* [Exercise brief]: Exact copy, no pictures: reproduce every record below as it stands.

[Pixel coordinate grounding data]
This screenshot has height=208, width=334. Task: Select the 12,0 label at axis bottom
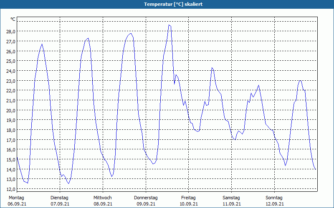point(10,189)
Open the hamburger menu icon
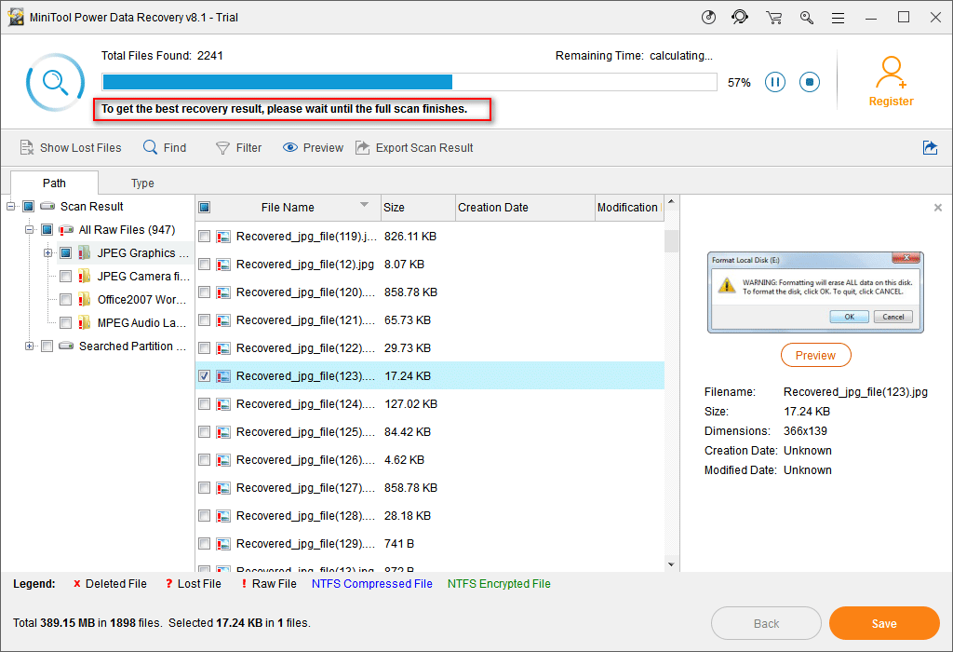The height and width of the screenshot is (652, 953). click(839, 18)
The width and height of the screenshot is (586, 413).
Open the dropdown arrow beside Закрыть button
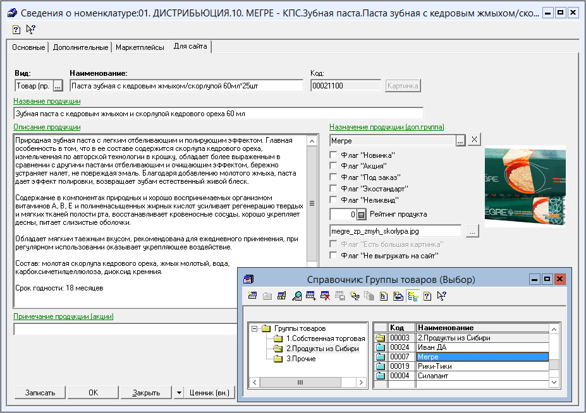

* [Written answer]:
This screenshot has height=208, width=334. Task: Select the 12,0 label at axis bottom
point(10,189)
Open the hamburger menu icon
The height and width of the screenshot is (652, 953). click(839, 18)
The width and height of the screenshot is (586, 413).
Open the dropdown arrow beside Закрыть button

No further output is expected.